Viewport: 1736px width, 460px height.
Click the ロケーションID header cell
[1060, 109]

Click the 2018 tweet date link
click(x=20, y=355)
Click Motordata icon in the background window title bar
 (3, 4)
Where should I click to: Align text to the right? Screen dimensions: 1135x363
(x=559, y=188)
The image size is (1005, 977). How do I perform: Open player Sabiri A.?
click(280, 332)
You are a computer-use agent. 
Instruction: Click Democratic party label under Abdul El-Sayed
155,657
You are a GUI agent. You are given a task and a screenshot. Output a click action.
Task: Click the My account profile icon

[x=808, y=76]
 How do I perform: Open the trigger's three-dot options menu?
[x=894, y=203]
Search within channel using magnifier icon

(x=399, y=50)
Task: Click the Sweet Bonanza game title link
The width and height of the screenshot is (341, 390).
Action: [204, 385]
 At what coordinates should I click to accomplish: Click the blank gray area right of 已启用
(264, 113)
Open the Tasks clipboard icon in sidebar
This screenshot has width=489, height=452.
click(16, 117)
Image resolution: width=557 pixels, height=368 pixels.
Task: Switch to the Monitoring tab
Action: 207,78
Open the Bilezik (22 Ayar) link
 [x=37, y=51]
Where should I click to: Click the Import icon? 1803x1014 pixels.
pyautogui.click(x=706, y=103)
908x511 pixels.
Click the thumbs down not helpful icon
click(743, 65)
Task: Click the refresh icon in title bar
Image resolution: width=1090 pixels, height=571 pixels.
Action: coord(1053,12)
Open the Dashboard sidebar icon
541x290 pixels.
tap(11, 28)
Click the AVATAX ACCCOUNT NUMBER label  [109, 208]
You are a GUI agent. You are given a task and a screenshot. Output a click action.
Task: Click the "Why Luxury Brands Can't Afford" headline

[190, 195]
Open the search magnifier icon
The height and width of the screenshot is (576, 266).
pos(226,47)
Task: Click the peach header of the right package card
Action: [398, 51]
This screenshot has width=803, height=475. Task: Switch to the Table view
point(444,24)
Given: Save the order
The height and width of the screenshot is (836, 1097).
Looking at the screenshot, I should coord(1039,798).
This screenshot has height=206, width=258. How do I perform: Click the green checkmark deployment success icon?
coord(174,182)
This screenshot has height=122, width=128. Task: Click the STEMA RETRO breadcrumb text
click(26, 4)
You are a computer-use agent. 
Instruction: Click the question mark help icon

▶ **What is required**:
Return only the lines between the one holding "Open the search magnifier icon" and the one holding "Given: Save the order", inclusive, exactly as they appear above.

▶ **Output of the task**:
Open the search magnifier icon
The height and width of the screenshot is (576, 266).
pos(226,47)
Task: Click the peach header of the right package card
Action: [398, 51]
This screenshot has width=803, height=475. Task: Switch to the Table view
point(444,24)
Given: Save the order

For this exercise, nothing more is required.